したがって,本件指名保留の措置には,町長の裁量権の範囲を逸脱し,又はこれを濫用した違法があるといわざるを得ず,被告は,国家賠償法1条により,本件指名保留によって原告会社に生じた損害を賠償する責任がある。
3 次に,原告会社の損害の有無及び額について検討する。
(1) 得べかりし利益の喪失について
上記前提となる事実に記載のとおり,原告会社は,長年にわたり,被告の工事指名業者として配水管布設工事の入札に指名され参加してきており,平成9年度の阿児町の配水管布設工事の入札20件(落札金額合計2億2219万8000円で)中3件(落札金額合計4584万円)を落札したのであるから,本件指名保留がなければ,原告会社は,本件各入札(合計24件)のうちの何件かについて落札,受注することができ,これにより利益を上げることができたものと推認される。そして,証拠(甲17)及び弁論の全趣旨によれば,原告会社は上記平成9年度の落札分の工事について落札価額の15.61%の利益を上げていたこと,そのうち県道的矢大王線配水管布設工事についてはその利益率が4.94%であり,潮霞苑配水管布設工事についてはその利益率が34.36%であったことが認められる。
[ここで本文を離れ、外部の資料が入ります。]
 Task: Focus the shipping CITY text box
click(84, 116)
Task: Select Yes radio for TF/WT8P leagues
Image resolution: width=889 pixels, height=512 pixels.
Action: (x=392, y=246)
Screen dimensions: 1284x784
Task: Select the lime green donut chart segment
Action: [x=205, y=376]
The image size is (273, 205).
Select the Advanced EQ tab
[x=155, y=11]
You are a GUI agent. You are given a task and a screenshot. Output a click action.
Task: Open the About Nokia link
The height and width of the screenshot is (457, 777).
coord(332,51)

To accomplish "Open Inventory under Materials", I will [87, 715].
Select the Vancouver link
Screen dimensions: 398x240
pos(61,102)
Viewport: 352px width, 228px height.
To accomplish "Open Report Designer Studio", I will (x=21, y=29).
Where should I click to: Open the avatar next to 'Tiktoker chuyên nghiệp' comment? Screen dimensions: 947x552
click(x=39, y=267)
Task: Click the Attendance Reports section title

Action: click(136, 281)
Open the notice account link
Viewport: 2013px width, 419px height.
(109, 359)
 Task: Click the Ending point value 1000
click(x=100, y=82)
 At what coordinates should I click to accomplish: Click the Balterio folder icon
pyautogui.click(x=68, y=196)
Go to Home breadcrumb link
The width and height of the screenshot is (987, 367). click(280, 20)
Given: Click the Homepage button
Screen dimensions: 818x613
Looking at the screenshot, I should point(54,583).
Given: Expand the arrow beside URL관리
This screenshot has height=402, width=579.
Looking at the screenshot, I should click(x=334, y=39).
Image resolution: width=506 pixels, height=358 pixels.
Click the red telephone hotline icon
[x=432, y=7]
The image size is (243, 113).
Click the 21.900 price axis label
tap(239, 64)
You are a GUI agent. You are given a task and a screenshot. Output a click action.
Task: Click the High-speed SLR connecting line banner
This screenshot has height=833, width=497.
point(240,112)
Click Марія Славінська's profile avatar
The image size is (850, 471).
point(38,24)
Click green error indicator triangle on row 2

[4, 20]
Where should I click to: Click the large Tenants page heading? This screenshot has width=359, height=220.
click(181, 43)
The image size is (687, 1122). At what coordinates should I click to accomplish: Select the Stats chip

しかしながら,原告会社が本件各入札のうち,具体的にどの入札につき落札することができたか,あるいは,いくらで落札することができたか,その工事の利益率がどの程度であるか等の点については,入札制度の仕組みからしてその立証が極めて困難である。そうすると,本件においても,原告会社に損害が生じたことは認められるが,損害の性質上その額を立証することが極めて困難であるということができる。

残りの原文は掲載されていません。